▶ **PROBLEM TO WORK ON**: Put every line from the one containing "Select the Format" through the end of the rows below into a Markdown table with the columns No. and Line, skipping blank lines.

▶ **RECORD LIST**:
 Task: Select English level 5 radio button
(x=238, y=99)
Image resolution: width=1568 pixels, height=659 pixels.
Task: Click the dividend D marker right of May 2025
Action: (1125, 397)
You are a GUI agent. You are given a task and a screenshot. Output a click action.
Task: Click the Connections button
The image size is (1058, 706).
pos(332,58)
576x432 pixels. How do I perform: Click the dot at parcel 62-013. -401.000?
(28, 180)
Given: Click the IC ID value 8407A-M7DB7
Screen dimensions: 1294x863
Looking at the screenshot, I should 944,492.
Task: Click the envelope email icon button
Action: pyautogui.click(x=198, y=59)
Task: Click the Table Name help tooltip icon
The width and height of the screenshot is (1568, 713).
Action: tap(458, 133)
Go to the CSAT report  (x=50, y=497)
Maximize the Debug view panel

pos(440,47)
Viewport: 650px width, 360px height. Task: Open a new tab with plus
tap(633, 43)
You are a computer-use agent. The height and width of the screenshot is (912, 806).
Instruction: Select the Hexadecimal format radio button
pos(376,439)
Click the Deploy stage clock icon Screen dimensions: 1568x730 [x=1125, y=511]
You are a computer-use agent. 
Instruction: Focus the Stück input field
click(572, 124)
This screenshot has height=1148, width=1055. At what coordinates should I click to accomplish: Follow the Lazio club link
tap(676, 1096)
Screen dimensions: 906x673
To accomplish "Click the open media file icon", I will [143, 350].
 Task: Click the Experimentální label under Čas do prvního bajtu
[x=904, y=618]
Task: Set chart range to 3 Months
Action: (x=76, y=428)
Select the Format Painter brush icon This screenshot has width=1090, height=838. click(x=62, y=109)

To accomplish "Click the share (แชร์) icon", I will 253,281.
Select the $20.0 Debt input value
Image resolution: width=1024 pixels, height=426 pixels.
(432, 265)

▶ **FULL OUTPUT**:
| No. | Line |
|---|---|
| 1 | Select the Format Painter brush icon This screenshot has width=1090, height=838. click(x=62, y=109) |
| 2 | To accomplish "Click the share (แชร์) icon", I will 253,281. |
| 3 | Select the $20.0 Debt input value |
| 4 | Image resolution: width=1024 pixels, height=426 pixels. |
| 5 | (432, 265) |